Vendredi, j’ai terminé de regarder la seconde saison d’une série américaine dont j’avais oublié l’intrigue. Je me suis aussi beaucoup interrogé sur la forme à donner à ce texte. Je cherche, en même temps que j’écris, un moyen de quitter ce taf de merde. J'ai dépensé plus en frais que je n'ai gagné en dix jours. L’écart se creusera sûrement car mes contrats ne seront sûrement pas tous validés. Je prépare dans ma tête une lettre argumentée et claire pour poser les raisons de ma démission. Ma lettre de motivation inversée. Je pose tous les arguments ; le pour et le contre, tout ce que je pourrais dire, ce que je voudrais dire en partant. Finalement, lundi, je conduis mes enfants à l’école. Sur le chemin, je compose un message pour mon chef d’équipe.

Je ne viendrai pas aujourd'hui. Le taf n'est pas rentable. Je vais prévenir le boss dans la foulée.
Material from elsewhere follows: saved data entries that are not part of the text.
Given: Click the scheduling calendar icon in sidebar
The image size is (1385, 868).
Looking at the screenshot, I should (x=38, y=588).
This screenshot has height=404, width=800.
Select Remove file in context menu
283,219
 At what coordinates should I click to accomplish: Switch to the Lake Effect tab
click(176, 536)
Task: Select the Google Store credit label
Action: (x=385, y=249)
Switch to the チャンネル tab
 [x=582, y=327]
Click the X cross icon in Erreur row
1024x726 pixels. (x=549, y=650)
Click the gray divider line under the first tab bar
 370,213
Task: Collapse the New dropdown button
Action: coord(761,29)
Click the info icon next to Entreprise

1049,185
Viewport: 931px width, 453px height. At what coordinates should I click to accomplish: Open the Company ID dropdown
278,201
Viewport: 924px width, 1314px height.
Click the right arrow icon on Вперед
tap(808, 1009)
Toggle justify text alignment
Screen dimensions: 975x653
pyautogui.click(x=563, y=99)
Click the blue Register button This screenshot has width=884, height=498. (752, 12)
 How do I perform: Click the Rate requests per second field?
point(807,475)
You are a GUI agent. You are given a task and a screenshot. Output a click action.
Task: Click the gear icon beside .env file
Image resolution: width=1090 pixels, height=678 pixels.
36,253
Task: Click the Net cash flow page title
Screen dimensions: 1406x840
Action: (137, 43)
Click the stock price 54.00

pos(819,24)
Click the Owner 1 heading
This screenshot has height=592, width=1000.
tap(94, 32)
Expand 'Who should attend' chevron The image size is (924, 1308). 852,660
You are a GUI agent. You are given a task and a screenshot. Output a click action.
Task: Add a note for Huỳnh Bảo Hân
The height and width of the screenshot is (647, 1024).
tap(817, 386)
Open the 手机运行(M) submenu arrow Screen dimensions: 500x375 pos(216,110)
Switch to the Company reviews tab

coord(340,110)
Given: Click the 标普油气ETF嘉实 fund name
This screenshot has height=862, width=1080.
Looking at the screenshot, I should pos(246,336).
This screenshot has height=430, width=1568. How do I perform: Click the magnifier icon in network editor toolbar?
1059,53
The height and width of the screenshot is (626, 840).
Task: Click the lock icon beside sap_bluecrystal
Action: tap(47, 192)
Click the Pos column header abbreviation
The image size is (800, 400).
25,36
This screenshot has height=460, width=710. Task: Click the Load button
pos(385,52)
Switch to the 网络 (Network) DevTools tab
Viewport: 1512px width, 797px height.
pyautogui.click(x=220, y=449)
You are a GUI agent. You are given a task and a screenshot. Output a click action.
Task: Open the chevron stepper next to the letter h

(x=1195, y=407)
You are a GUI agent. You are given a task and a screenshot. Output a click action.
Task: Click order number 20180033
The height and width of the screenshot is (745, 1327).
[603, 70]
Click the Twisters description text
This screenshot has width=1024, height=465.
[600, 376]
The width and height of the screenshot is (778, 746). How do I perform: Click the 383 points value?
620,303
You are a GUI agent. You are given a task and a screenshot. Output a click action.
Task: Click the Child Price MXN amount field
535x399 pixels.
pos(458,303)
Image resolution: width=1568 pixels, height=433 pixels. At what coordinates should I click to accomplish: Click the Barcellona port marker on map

Pas de réponse. J’écris au directeur.

Je vais mettre fin à la période d'essai à compter d'aujourd'hui. Je vous renouvellerai ce souhait par courrier dans la semaine. Je vous restituerai mon matériel en repassant à l'agence pour récupérer les documents de fin de contrat. Je vous invite à me proposer un RDV qui vous convient pour cette conclusion.

Pas de réponse.

La mère des petits n’a pas l’air dans son assiette. Je m'inquiète. Je pense à une amie qui est en Corée depuis ce matin. Je suis au bar, en bas de chez moi. Il est vingt-deux heures cinquante-cinq. Mon carnet est près de moi. J'ai un dessin à finir.